In 1956, Erwin Panofsky, the great scholar of northern Renaissance iconography, taking a rare look at modernism, wrote that Klee showed Pandora’s box as a vase with flowers in it “but emitting evil vapors from an opening clearly suggestive of the female genitals.”90 Gropius may have founded the Bauhaus as a design school, but it became a refuge that permitted unprecedented freedom of artistic expression, a safe environment where people like Klee could allow themselves to present, without fear of judgment, their most extreme fears and fantasies.
KLEE SAW HIMSELF as simultaneously a “pedantic” father, an “indulgent uncle,” an “aunt [who] babbles gossip,” a “maid [who] giggles lasciviously,” “a brutal hero,” “an alcoholic bon vivant,” “a learned professor,” and “a lyric muse, chronically love struck.”91 His art not only allowed for this multiplicity but also celebrated it. He wrote in his diary, “So much of the divine is heaped in me that I cannot die. My head burns to the point of bursting. One of the worlds hidden in it wants to be born. But now I must suffer to bring it forth.”92 The program of the Bauhaus was to mold universal designs, but it was also a haven for people unembarrassed by their passions.
Grohmann wrote, “Klee was not incapable of loving or responding to love, but as ‘nothing lasts in this world,’ love to him was an ever incomplete thing, a mere part of the eternal flux of things.”93 Klee can also be seen as having loved his grandmother so intensely that her death early in his life was so painful that he had to expand his horizon beyond actual life. He did so on paper and canvas, not in his existence outside the confines of his studio. He wrote, “Art plays an unknowing game with things. Just as a child at play imitates us, so we at play imitate the forces which created and are creating the world.” For artistic creation was as real as the making of life itself. Klee said he felt “as if I were pregnant with things needing forms, and dead sure of miscarriage.”94 Creating art was like giving birth, accompanied by the same overwhelming thrill and also the periodic bouts of fear.
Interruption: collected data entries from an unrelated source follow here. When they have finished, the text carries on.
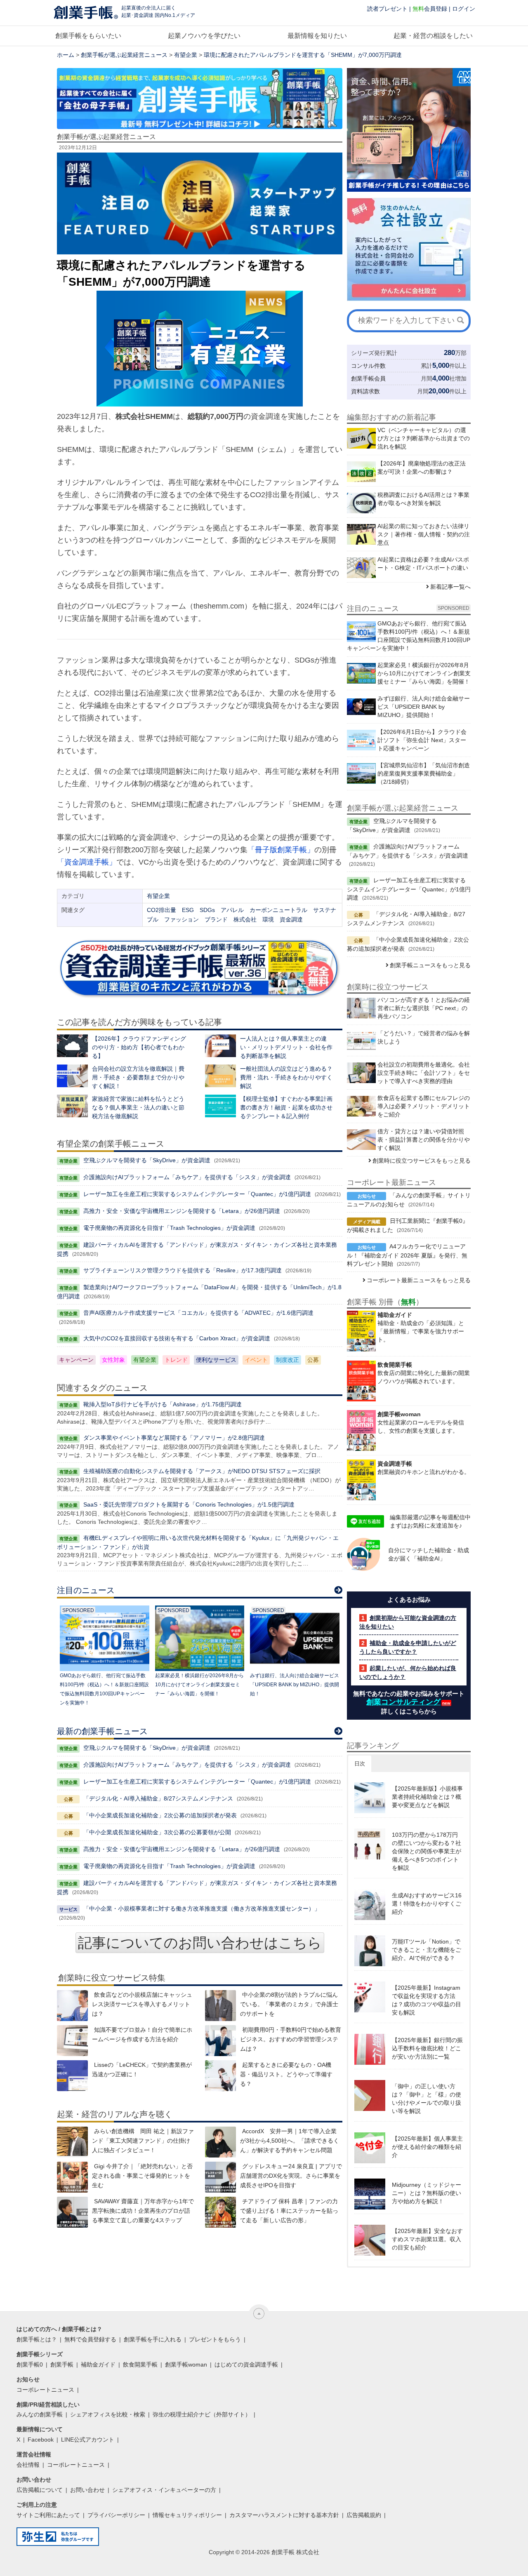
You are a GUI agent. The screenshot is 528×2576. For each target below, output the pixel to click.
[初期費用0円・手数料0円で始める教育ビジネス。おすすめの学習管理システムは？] (220, 2040)
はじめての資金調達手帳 (246, 2364)
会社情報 (28, 2464)
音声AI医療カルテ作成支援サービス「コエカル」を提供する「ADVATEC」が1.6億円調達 (198, 1312)
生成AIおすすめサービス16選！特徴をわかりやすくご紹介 (427, 1903)
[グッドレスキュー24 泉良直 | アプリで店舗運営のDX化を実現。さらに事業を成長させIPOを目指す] (220, 2177)
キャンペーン (76, 1359)
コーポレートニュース (45, 2389)
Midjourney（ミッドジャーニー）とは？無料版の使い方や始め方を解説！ (426, 2193)
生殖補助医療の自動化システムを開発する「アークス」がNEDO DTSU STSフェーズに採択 (202, 1471)
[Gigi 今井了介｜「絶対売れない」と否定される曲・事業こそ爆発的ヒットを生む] (72, 2177)
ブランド (216, 919)
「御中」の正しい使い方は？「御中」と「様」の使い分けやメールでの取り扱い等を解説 (426, 2098)
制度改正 (287, 1359)
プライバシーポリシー (116, 2515)
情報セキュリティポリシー (187, 2515)
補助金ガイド (98, 2364)
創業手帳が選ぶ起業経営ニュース (124, 55)
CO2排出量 (161, 910)
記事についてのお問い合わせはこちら (200, 1943)
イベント (256, 1359)
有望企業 (185, 55)
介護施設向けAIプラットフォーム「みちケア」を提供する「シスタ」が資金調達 (187, 1177)
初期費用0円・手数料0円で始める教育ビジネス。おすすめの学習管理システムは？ (290, 2039)
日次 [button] (359, 1763)
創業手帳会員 (368, 378)
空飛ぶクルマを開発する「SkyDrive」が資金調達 (146, 1160)
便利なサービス (216, 1359)
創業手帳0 (29, 2364)
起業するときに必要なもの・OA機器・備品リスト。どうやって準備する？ (286, 2074)
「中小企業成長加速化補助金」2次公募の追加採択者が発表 (160, 1815)
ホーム (65, 55)
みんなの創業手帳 (39, 2414)
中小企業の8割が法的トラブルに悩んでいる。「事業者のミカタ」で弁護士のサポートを (289, 2004)
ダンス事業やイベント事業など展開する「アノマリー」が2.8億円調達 (174, 1437)
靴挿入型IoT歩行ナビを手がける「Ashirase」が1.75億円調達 (162, 1404)
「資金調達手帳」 (86, 862)
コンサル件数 (368, 365)
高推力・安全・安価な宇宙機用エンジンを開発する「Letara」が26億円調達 (181, 1211)
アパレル (232, 910)
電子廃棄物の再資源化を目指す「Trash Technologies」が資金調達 (169, 1228)
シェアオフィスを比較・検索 (107, 2414)
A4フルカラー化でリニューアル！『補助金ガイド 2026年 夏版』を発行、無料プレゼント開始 (407, 1255)
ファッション (181, 919)
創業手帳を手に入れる (153, 2339)
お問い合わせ (87, 2490)
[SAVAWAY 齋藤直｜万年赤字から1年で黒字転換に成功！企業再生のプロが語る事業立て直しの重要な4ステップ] (72, 2212)
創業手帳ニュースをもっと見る (430, 965)
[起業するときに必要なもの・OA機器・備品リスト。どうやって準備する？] (220, 2075)
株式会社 (245, 919)
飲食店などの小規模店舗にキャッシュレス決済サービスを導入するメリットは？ (142, 2004)
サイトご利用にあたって (48, 2515)
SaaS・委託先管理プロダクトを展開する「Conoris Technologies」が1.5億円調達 (189, 1504)
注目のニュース (86, 1590)
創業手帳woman (186, 2364)
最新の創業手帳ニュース (102, 1731)
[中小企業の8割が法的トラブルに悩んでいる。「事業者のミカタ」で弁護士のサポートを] (220, 2005)
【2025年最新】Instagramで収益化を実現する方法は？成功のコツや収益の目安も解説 (426, 2000)
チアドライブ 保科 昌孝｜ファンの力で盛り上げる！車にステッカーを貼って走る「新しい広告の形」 (289, 2210)
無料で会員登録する (90, 2339)
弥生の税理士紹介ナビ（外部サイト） (202, 2414)
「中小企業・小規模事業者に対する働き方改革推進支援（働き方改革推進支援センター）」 (201, 1908)
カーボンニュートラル (278, 910)
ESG (188, 910)
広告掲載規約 (363, 2515)
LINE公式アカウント (87, 2439)
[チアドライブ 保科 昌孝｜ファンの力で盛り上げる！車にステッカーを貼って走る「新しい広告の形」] (220, 2212)
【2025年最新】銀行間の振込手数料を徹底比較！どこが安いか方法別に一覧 (427, 2048)
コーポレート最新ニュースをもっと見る (419, 1280)
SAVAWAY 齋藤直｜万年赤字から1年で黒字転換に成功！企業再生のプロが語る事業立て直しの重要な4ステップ (143, 2210)
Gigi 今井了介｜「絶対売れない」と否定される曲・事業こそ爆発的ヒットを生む (142, 2175)
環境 (268, 919)
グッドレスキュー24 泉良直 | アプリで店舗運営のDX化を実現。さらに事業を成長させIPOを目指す (291, 2175)
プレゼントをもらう (215, 2339)
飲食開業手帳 (140, 2364)
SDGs (207, 910)
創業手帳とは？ (36, 2339)
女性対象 (113, 1359)
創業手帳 (61, 2364)
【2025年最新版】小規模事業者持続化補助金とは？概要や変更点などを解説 (427, 1796)
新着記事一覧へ (450, 586)
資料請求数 (365, 391)
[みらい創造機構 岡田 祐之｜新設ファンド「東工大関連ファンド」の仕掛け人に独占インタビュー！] (72, 2142)
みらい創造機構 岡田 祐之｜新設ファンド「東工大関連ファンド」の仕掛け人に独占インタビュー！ (143, 2140)
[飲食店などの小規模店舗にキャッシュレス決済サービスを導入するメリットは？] (72, 2005)
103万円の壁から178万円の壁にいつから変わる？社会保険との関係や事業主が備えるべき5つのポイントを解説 (426, 1851)
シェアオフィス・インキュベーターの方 (164, 2490)
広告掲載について (39, 2490)
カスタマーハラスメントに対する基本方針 (284, 2515)
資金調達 (291, 919)
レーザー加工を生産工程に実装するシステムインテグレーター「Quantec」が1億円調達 (197, 1194)
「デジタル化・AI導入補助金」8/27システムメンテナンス (158, 1798)
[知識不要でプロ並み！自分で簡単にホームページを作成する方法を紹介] (72, 2040)
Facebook (41, 2439)
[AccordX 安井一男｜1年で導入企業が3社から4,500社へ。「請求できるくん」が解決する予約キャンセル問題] (220, 2142)
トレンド (176, 1359)
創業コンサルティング (403, 1702)
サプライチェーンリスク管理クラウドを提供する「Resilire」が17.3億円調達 (182, 1270)
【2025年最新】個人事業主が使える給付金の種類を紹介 (427, 2146)
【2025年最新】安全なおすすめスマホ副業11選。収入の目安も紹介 (427, 2239)
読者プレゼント (387, 8)
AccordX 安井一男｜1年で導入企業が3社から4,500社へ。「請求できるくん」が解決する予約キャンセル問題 (289, 2140)
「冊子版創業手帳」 (281, 850)
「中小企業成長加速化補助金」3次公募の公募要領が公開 (157, 1832)
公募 (313, 1359)
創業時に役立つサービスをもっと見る (421, 1160)
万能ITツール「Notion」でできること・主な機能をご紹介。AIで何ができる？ (426, 1949)
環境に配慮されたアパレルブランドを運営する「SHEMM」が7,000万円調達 (303, 55)
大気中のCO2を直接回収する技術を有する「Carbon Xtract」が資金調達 (176, 1338)
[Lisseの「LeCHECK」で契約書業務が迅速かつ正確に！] (72, 2075)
When the people at the Weimar Bauhaus saw Klee’s Where the Eggs and the Good Roast Come From, they observed a rooster as the creature laying the egg. A male animal, thus, could give birth—and could also get cooked. When, the year the Bauhaus closed, Klee made a painting of a pregnant male poet, the underlying notion was the same: to nurture art was like nurturing a new human life, and could be done by men or women. In Adam and Little Eve, Adam, clearly a self-portrait, wears small drop earrings, and Eve, rather than being a seductress, looks like a small girl who is being abducted. Man as woman, sexual vixen as child, innocent as demon: Klee reveled in the reversals. The Bauhaus was a place to expand his originality, unfettered and encouraged.